Data for the task —
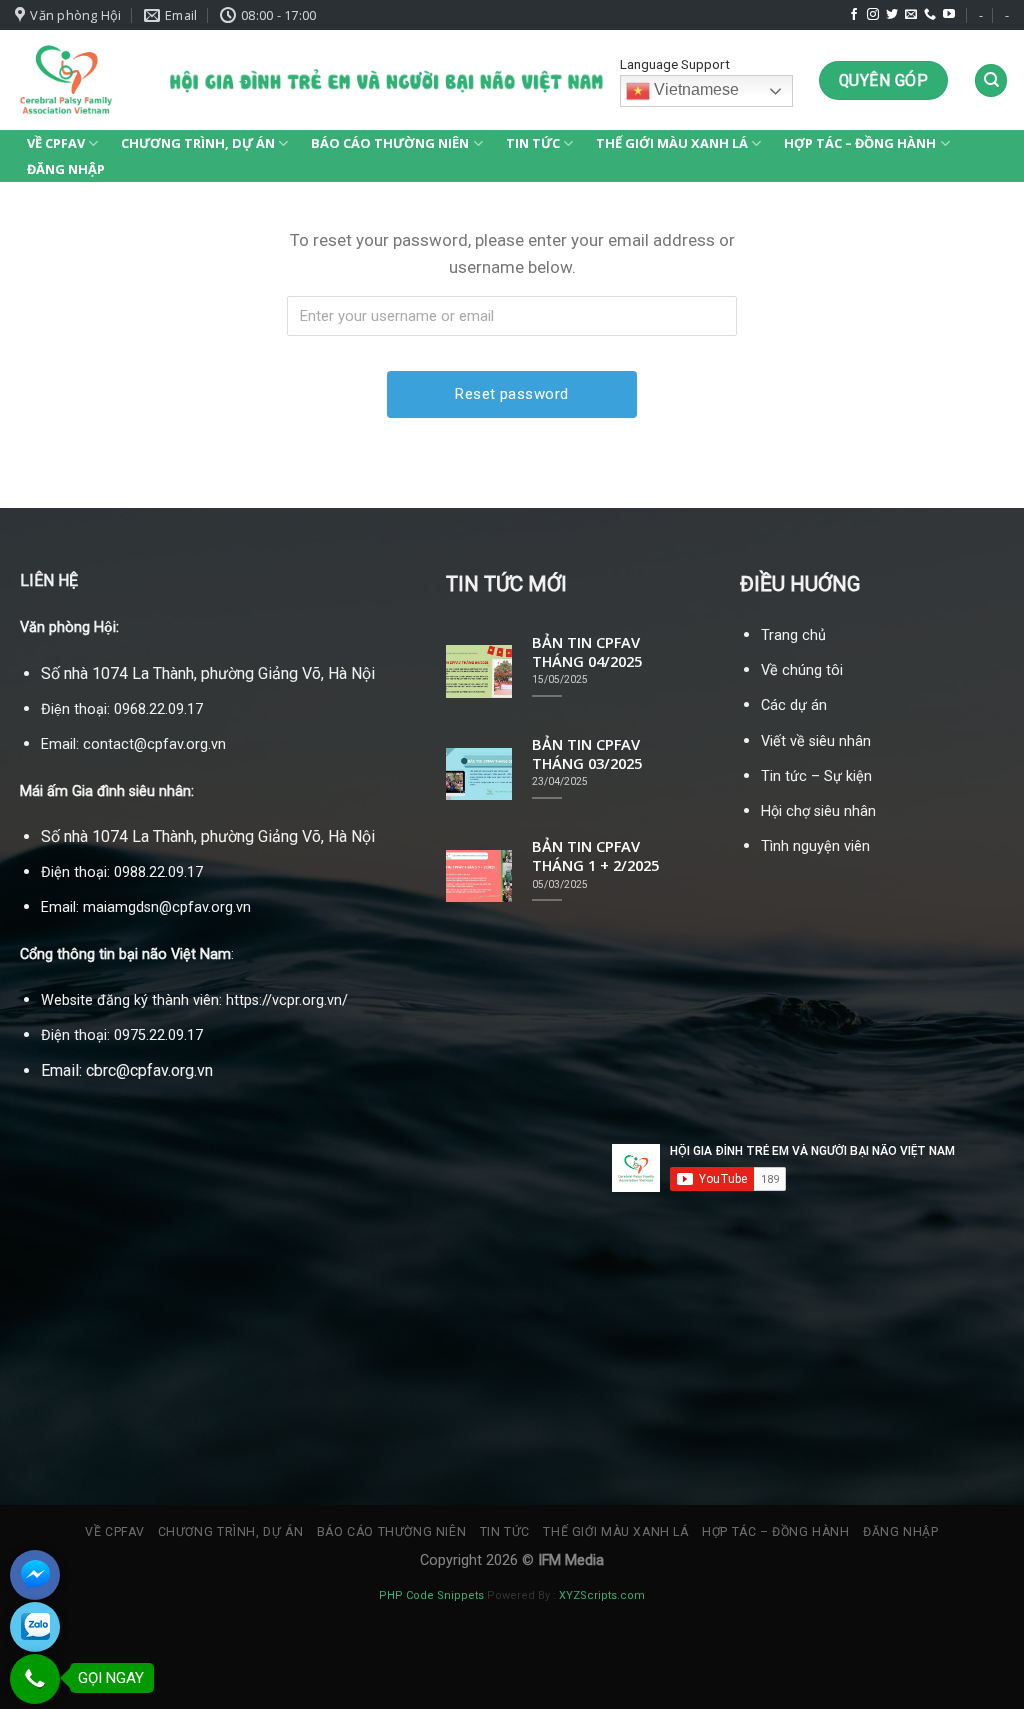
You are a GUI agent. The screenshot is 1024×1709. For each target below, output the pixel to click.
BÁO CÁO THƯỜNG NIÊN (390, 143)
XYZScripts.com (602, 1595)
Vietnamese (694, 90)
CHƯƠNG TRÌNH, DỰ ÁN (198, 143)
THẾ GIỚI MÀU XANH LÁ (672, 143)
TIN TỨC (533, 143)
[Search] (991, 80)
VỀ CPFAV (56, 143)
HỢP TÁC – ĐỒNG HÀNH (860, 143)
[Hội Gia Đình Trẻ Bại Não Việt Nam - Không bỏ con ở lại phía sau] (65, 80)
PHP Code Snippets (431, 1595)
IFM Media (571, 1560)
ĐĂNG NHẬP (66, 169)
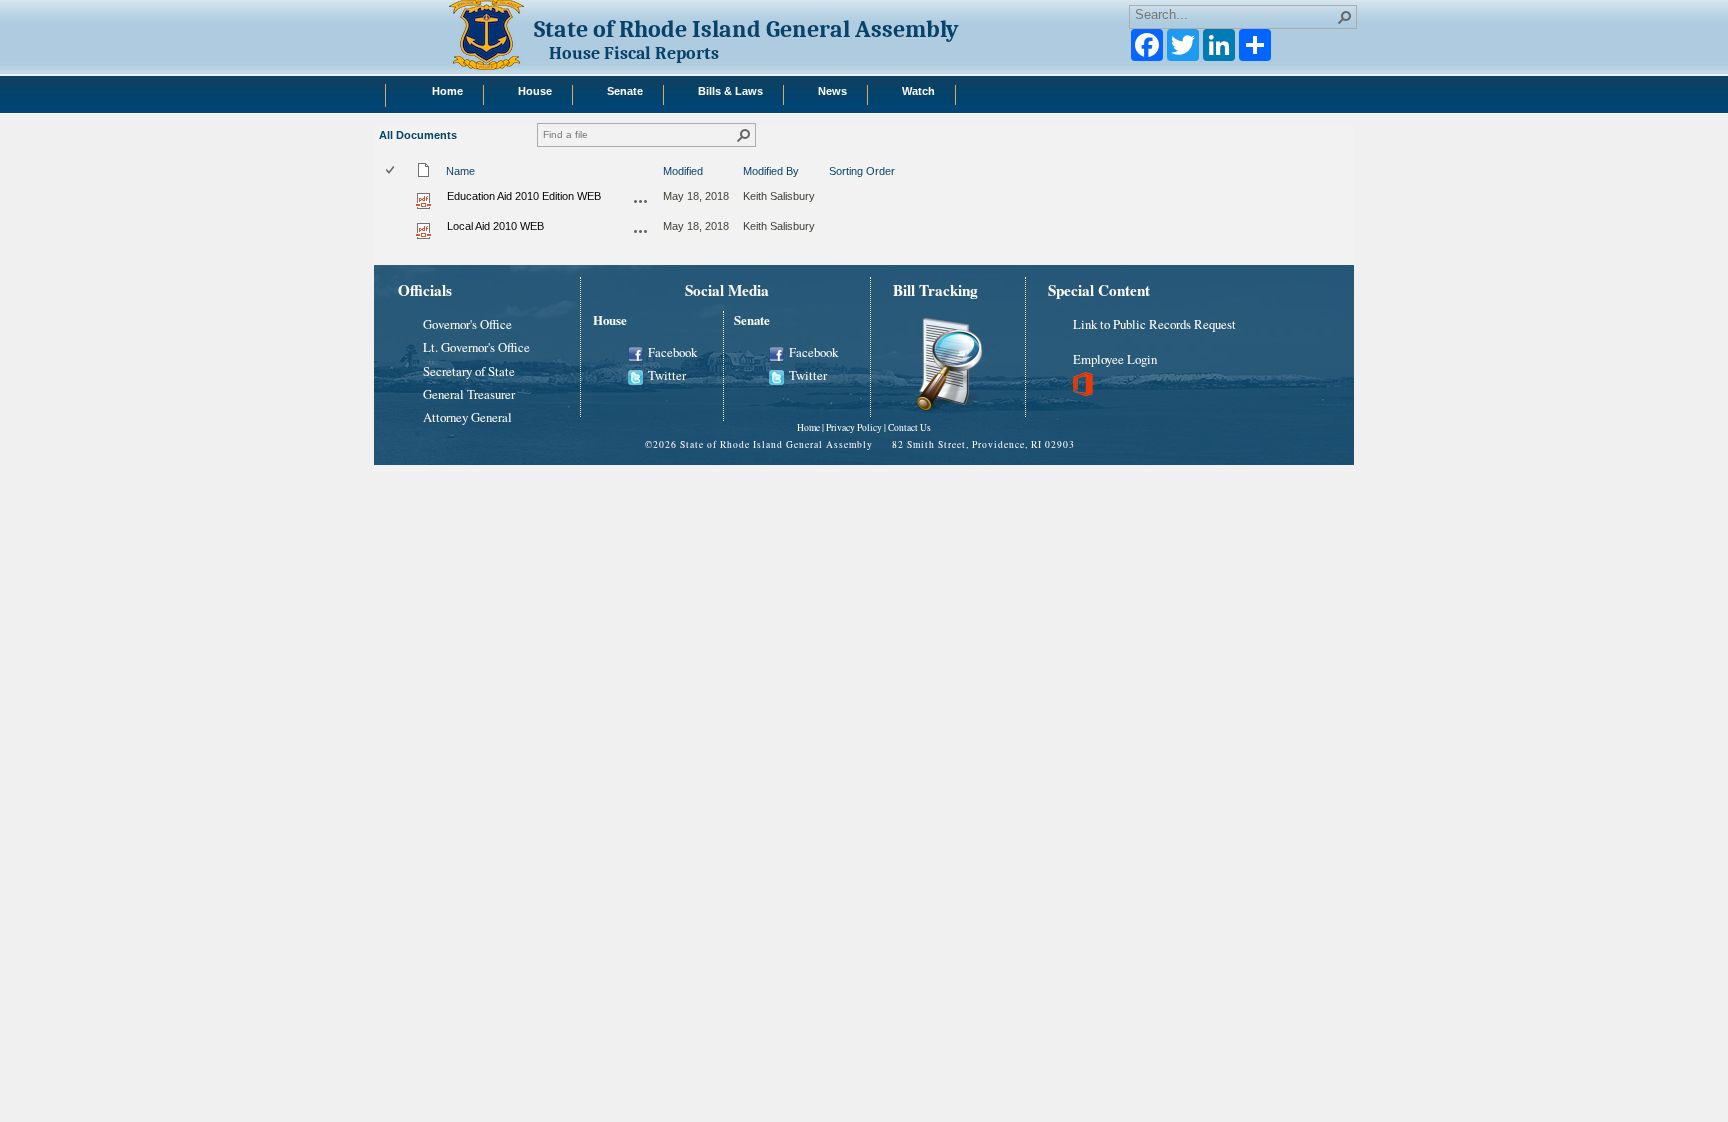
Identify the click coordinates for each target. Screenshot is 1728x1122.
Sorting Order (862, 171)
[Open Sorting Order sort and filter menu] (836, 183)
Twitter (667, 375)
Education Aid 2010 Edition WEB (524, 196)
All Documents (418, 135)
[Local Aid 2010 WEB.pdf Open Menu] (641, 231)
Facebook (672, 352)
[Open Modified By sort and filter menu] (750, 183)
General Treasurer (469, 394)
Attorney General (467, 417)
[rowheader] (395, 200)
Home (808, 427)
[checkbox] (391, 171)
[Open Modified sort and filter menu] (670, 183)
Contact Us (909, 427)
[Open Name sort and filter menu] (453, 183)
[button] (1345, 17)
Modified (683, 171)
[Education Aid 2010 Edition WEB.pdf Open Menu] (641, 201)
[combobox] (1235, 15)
--
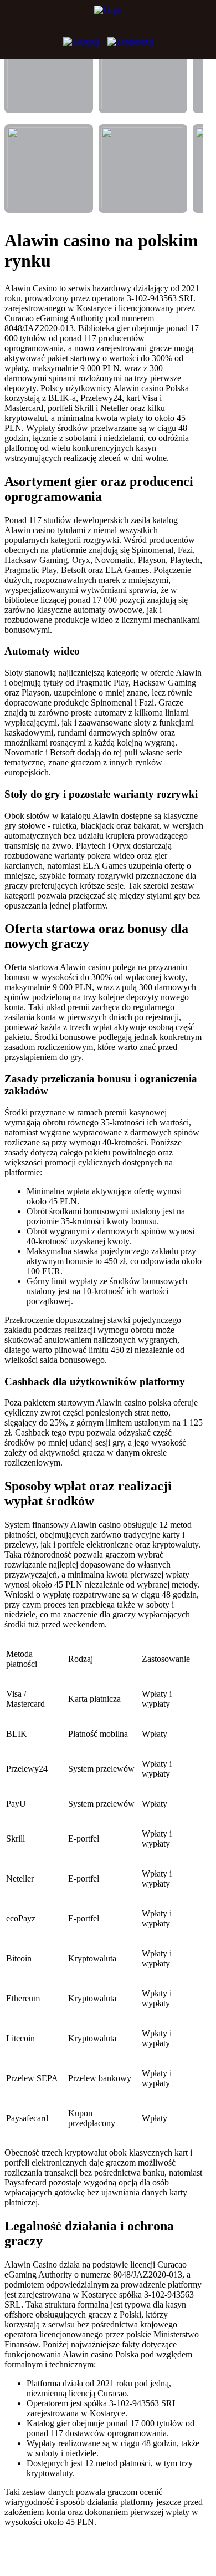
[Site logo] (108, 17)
...
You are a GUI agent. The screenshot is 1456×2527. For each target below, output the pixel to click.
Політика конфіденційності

Exercise prompt — Whatever else the listing above holds, retype exactly only the lines from the one containing "You are a GUI agent. The screenshot is 1456×2527." to the one containing "Політика конфіденційності", both ends kept.

Answer to this exercise —
You are a GUI agent. The screenshot is 1456×2527. For each target below, output the pixel to click.
Політика конфіденційності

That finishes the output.